Project 6a: Image Warping and Mosaicing

By James Smith

Introduction

If a picture is taken of a single object from 2 different perspectives, the projective transform between these two points of view can be calculated from the images. 4 correspondence points are needed to be able to recover this projective matrix. If we use more points, we can use linear least squares to get a better predicion of what the projection matrix H is.
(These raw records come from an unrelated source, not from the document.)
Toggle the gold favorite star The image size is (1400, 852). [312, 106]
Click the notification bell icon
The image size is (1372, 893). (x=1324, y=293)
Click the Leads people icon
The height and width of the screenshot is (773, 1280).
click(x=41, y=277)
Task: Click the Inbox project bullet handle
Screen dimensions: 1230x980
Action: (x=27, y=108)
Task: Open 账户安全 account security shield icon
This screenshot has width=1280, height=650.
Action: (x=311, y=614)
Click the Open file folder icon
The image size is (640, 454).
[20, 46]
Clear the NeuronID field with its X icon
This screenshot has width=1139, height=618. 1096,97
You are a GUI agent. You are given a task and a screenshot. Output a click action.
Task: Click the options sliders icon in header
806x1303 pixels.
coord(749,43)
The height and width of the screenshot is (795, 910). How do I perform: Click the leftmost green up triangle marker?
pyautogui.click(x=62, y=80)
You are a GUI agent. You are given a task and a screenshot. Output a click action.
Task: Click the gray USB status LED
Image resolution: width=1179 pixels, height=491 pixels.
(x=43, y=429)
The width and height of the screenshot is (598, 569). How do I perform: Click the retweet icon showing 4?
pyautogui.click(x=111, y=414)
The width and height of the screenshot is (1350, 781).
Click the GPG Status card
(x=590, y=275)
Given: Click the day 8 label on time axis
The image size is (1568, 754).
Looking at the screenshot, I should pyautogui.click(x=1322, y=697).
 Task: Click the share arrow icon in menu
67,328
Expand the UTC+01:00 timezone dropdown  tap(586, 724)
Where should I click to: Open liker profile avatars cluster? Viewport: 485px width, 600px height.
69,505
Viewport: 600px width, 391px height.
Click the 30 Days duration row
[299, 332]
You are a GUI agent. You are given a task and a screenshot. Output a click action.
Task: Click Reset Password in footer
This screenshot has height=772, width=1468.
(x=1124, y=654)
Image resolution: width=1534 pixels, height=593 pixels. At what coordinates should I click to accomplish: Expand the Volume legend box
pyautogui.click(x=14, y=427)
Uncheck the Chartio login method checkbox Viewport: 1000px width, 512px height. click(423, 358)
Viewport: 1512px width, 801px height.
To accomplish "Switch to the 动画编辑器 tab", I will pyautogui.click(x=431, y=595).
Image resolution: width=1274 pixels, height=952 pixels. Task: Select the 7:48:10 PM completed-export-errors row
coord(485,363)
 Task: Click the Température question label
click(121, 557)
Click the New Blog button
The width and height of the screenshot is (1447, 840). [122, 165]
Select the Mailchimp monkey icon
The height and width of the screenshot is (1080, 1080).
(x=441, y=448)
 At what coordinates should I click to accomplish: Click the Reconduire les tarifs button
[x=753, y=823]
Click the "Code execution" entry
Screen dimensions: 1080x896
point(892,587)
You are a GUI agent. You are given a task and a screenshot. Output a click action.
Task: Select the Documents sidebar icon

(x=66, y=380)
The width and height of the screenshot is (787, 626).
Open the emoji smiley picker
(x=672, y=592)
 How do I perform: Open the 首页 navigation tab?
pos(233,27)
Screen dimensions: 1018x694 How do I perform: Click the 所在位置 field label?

In this project we explore a few uses of this type of algorithm.

Image Rectification

If we want to see what a planar surface woud look like if we were looking at it strait on, we can rectify that surface into a square shape using the calculated matrix H. Here are two examples of that.

Building Mural

This building mural painting was taken in south Berkeley.

Original image.

Same image with the painting rectified

Cropped view of the painting

Video Game

This image was taken in my living room and shows an example of rotating in multiple axes.

Cover of a video game.

Same image with the cover rectified

Cropped view of the game

Mosaics

Using correspondance points, we can determine the projection from one image to another image in the same area. We can then project one of the images using H and blend the two images together using a linear blend to create a Mosaic Panorama.

Golden Gate Fields

These images were taken at the Golden Gate Fields horse race track.

Right image

Center image

Right image

Mosaic image from the above

Hearst Memorial Mining Building

These images were taken in the lobby of the HMMB building.

Right image

Center image

Right image

Mosaic image from the above

Cesar Chavez Park

These images were taken Cesar Chavez Park at the Berkeley Marina. I believe the quality of these is lower because it was outside and the plants and trees were moving slightly. Also there is a remarkable amount of detail on the ground, so any slight offset will be clear..

Right image

Center image

Right image

Mosaic image from the above

Summary

The main thing that I learned on this project is that it is important to have a variety of correspondance points all over the image. If they are too clustered together, it is easy to calculate a homography matrix that is distorted. I believe this is due to the low precision we get by picking correspondence points by hand.